You can often plot the rate at which an air parcel cools with elevation, noting that at some point the air parcel will become completely saturated. What happens then? This is when and where clouds form. The term Lifting Condensation Level or LCL is this level at which a dry adiabatically lifted air parcel is saturated. You can follow the temperatures as the altitude rises in the air parcel to where it becomes warmer than its environment while it is rising along the moist adiabatic lapse rate line. At the appointed time it becomes warmer than its environment, you would call this the Level of Free Convection or LFC. Further above this, the air parcel will suddenly become cooler than its environment. This is called the equilibrium level or EL.
CLOUDS AND CONVECTION
Now that you have some idea of how air moves, rises, and falls, you should be able to better understand exactly how clouds form in more detail. Clouds as you know are collections of suspended water or ice particles somewhere in the atmosphere. While these suspended particles do have weight and do fall from the sky, while in a cloud their mass is so small they are in effect suspended.

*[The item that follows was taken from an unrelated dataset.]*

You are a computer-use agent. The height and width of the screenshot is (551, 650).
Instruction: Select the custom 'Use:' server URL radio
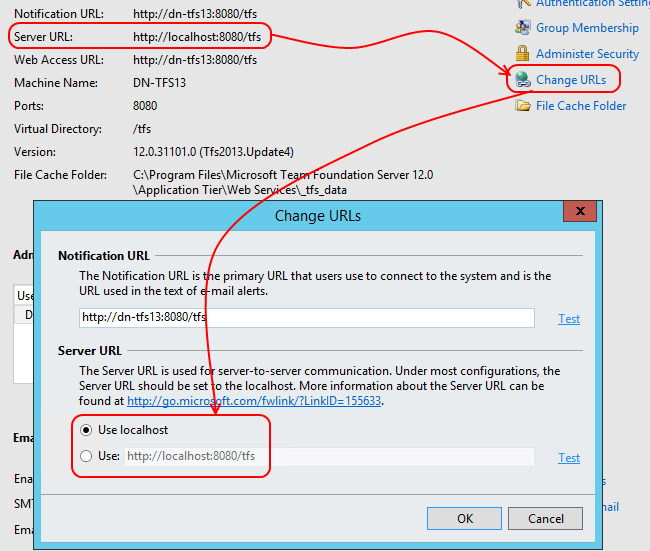click(x=87, y=456)
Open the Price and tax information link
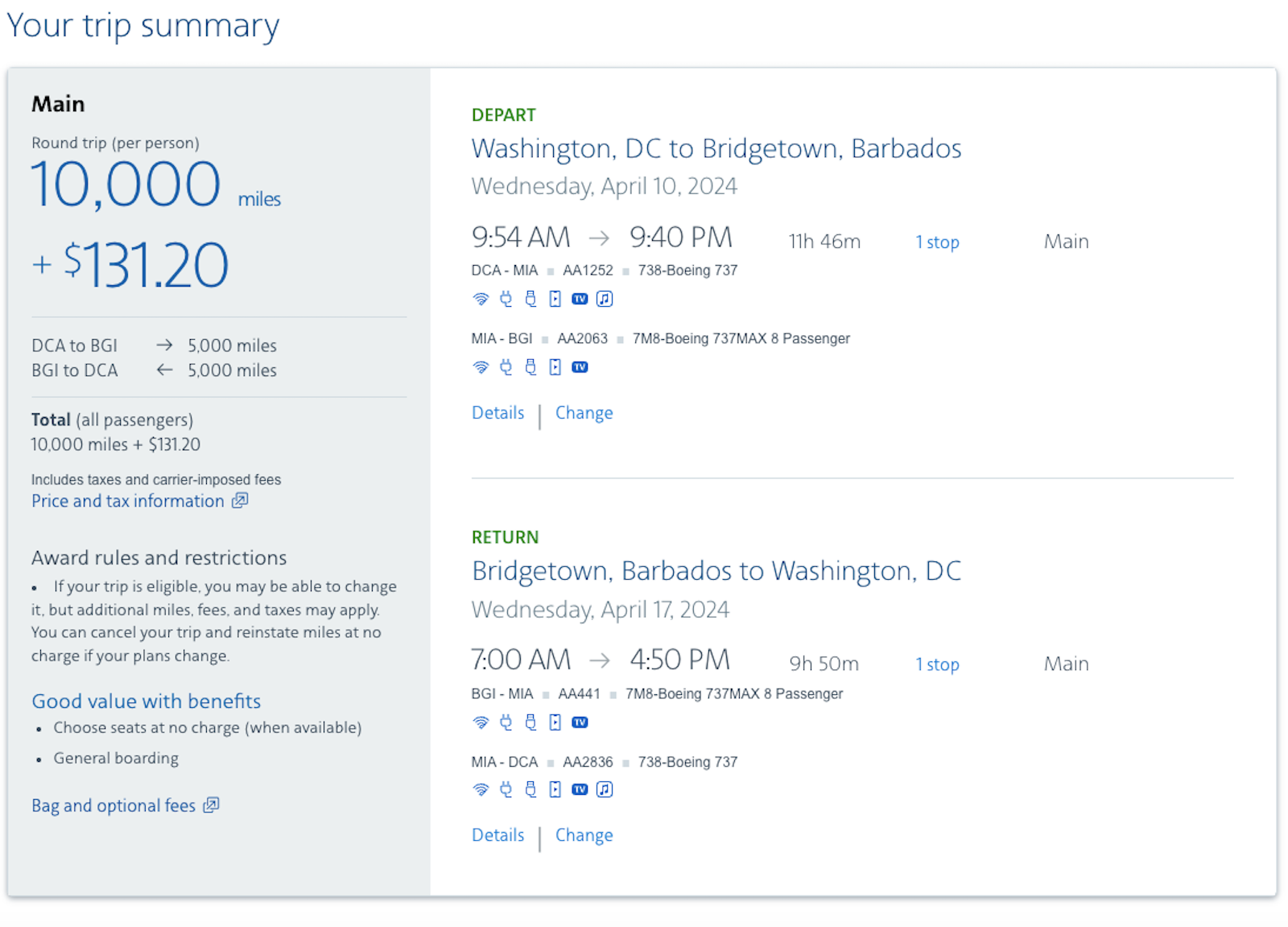The height and width of the screenshot is (927, 1288). [x=128, y=501]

There is a diagram called the Clausius–Clapeyron diagram. What this shows you is the saturation level of air different temperatures. It is not a linear relationship. Figure 17 shows you the exponential relationship between pressure and temperature when it comes to air saturation:
Figure 17
This Diagram shows you different ways that clouds can form in the atmosphere. As you can see, you can plot the saturation point at which clouds will form just by looking at the temperature. Knowing what you know about air parcels, you can determine 3 possible ways a cloud might form. For example:
• You can add moisture to the air parcel. You do this every time you exhale on a very cold day. You can also see it from cooling towers, contrails, and sea smoke.
Contrails you see all the time are simply condensation or vapor trails from aircraft.

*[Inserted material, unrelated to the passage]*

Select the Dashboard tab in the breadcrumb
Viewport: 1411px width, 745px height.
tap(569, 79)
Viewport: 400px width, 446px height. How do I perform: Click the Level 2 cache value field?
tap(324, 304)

• You can also remove heat from an air mass. At night time, especially on clear nights over land areas, you will get radiation fog from cooling just above the ground surface. Evection fog comes from air that moved over oceans, cooling the air as it flows, forming fog. These fog types involve cloud formation due to heat removal.
• Cooling by means of adiabatic expansion is essentially what we've been talking about as the 3rd option. In this case, you have upward movement of an air parcel that cools to the point of condensation. You can also see it along aircraft wing tips or near tornadoes when vortices form.

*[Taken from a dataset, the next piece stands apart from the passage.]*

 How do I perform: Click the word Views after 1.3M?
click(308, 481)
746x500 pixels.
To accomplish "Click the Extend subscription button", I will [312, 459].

You already know that clouds cannot form without a place for the water droplets to collect. These places are called cloud condensation nuclei or CCN; these are of course the aerosols found everywhere in the atmosphere. You can imagine that places having carbon dust from fires, volcanic activity, or even sea salt crystals above the ocean are those with a lot of these condensation nuclei in them.
Have you ever heard of cold clouds? Clouds with this name are made from ice crystals. These ice crystals are caused by special nuclei called ice nuclei. Dust in the atmosphere often is a nucleus for ice to form. Meteorologists use silver iodide to seed clouds in this way.
You can define a cloud by the water phase inside it. Warm clouds have only water droplets in them made from ice crystals. Cold clouds often look fuzzy around the edges and are almost always of a higher altitude. There are also mixed phase clouds that of course have both water and ice crystals as part of the cloud. High clouds such as tower clouds are often mixed phase clouds with both ice and water in them at different altitudes.